### [Task brief]
Match the word "Viewport". Return each line of the data below where it appears.

Dataset entries
========

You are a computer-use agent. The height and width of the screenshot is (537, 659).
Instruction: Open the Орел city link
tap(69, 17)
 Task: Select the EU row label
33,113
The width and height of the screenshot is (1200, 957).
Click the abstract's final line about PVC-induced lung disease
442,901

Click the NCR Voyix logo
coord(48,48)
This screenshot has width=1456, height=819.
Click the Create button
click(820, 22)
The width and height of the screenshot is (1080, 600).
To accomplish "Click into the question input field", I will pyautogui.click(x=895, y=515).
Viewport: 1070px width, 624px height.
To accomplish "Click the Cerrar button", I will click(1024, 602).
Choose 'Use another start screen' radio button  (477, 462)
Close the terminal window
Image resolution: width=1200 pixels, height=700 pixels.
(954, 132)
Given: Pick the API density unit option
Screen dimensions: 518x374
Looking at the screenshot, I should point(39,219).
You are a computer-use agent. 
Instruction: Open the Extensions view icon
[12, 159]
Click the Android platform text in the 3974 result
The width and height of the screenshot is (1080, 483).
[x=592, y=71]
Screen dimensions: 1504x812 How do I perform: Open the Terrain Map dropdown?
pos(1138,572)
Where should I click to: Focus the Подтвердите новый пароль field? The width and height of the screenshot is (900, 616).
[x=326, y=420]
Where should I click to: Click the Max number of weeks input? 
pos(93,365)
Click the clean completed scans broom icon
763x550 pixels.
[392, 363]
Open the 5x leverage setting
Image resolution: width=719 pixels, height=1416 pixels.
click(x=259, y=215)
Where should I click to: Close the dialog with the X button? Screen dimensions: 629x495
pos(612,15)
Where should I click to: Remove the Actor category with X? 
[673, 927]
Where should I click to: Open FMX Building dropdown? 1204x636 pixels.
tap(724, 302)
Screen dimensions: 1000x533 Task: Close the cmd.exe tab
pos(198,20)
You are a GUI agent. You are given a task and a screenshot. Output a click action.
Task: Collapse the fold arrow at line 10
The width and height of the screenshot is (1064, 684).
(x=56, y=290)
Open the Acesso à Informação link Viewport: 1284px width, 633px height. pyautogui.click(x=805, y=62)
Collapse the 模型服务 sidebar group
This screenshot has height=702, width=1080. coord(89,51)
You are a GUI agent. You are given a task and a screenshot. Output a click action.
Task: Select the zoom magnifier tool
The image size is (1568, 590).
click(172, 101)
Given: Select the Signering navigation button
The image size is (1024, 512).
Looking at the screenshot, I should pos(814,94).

========

### [Response below]
Viewport: 1070px width, 624px height.
Open the Acesso à Informação link Viewport: 1284px width, 633px height. pyautogui.click(x=805, y=62)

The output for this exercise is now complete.